Andrea Hernandez, associate director of Teaching and Learning at Prizmah, agreed that ideas spread more effectively among educators as opposed to in a top-down way. “There’s a huge difference between things that are marketed to me and things I hear from my fellow practitioners. I tend to be more interested in things that come my way from a fellow practitioner. There’s a difference in the intentions behind sharing: selling a product or sharing honest reflections. Educators are more likely to give a more tempered description with pros and cons.”

While Twitter chats and other informal networks built on trust can spread ideas, they are more impactful when managed by a network-weaver. For instance, Kotler is able to devote her time to project management of the collaborative, increasing accountability through setting deadlines and next steps to make sure the projects remain on track. Another example is the Prizmah affinity groups known as Reshetot, which are run by Prizmah network-weaver Debra Shaffer Seeman. She keeps in close touch with many people and gets to know their passions, strengths, and challenges. She is thus able to develop a birds-eye perspective on the field. Her understanding of the common patterns, hot topics, and emerging ideas allows her to connect the appropriate people to have the conversations that will move their work and, through many such conversations, the entire field forward.

A final aspect of effective networks is sharing and documenting. “Our responsibility is to share. When you’re doing something new and different, take the time to document and share with your network,” said Hernandez. While this sounds easy, it can be hard to find the time and discipline for it—but doing it can be so impactful for others in the field. For instance, Hernandez is working with Jewish day schools that are piloting the Altschool and Summit Learning personalized learning platforms to contribute to the Personalized Learning Platforms blog, with funding from AVI CHAI. These platforms are online tools that help students set and track goals, learn content at their own pace, and complete deeper learning projects.

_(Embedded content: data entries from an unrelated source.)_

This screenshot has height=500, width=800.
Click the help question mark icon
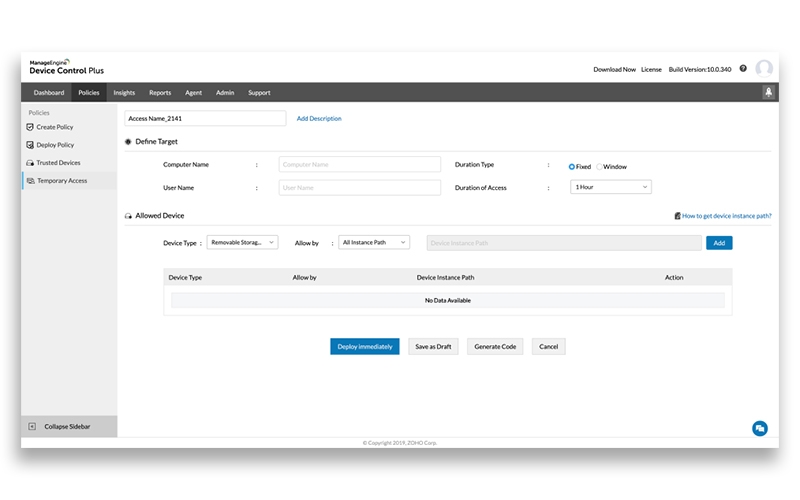pyautogui.click(x=743, y=69)
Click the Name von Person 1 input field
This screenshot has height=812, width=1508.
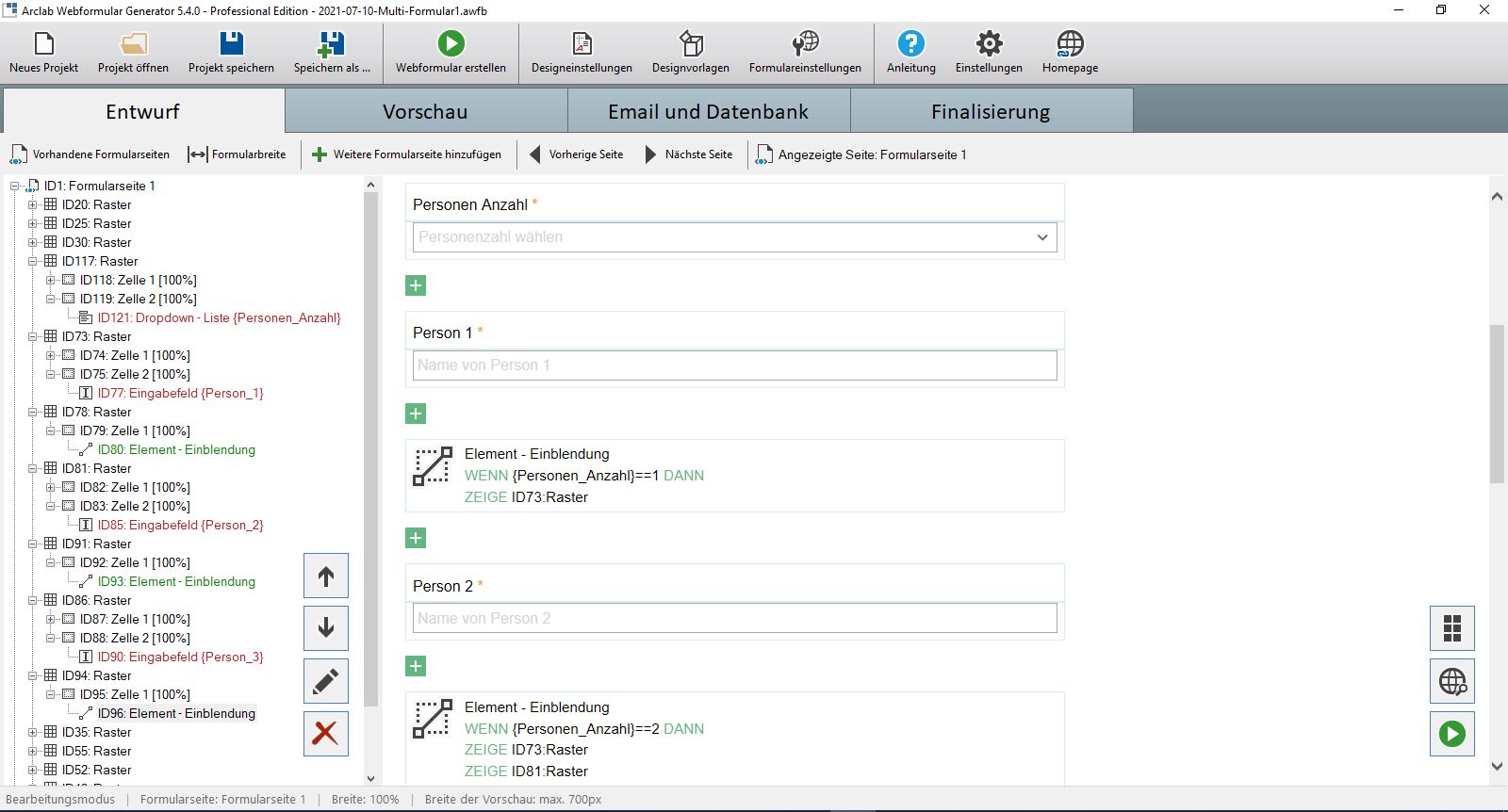pyautogui.click(x=734, y=365)
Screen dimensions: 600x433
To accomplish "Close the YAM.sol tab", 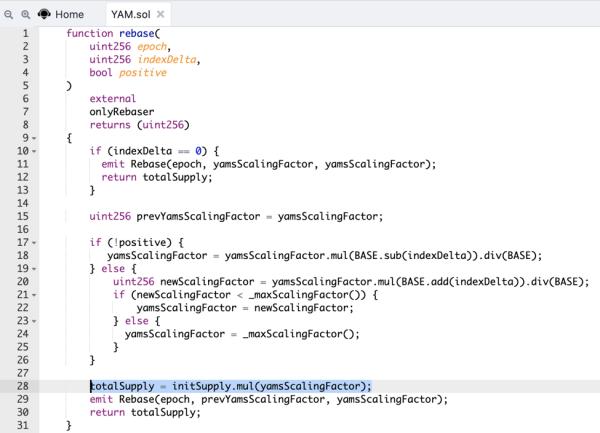I will pos(161,15).
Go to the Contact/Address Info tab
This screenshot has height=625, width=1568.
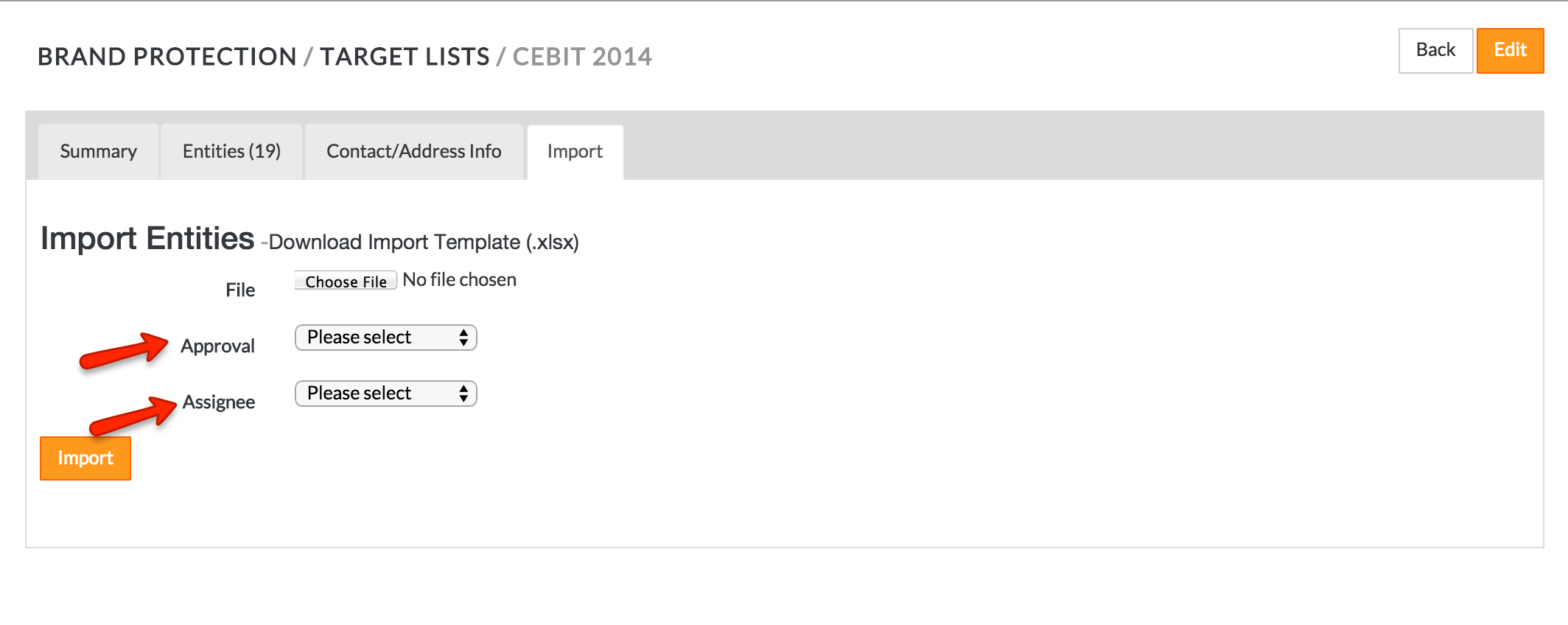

“They’re learning a tremendous amount from what they’re doing. By documenting and sharing it with other educators who are toying with or curious about the idea, they can learn in a way that would make them feel more primed to pay attention and make decisions based on fellow educators’ work. I tried for a long time to learn more about Summit Learning that wasn’t airbrushed by the company. I never understood what it was or if it was as good as they say. Now that I’m hearing from educators, I’m much more inclined to do it.” Hernandez said.

Personalized learning, Maker Spaces, STEAM, and STEM—these are all ideas that are gaining traction and interest in Jewish day school networks, as is using those pedagogies and spaces as a way to shift school culture from learning being linear (you seek to learn something, you learn it, and then it’s completed) to valuing experimentation.

Kotler said, “An idea might be shared into a network of teachers, but what’s interesting is to watch it change as people grow the idea together. That’s a powerful thing. With social media, ideas spread quickly whether they’re good or bad. Within the collaborative, there’s a shared understanding and a trust that will allow good ideas to spread effectively.”

Networks like the collaborative are spreading ideas, even as they improve and build on those ideas through an iterative process. At the end of the day, these networks are about the relationships and trust between educators—with the end result being that they will feel less alone, great ideas can be shared, and success can be adapted and occur on a greater and greater scale.

 

Deborah Fishman is director of communications at the AVI CHAI Foundation.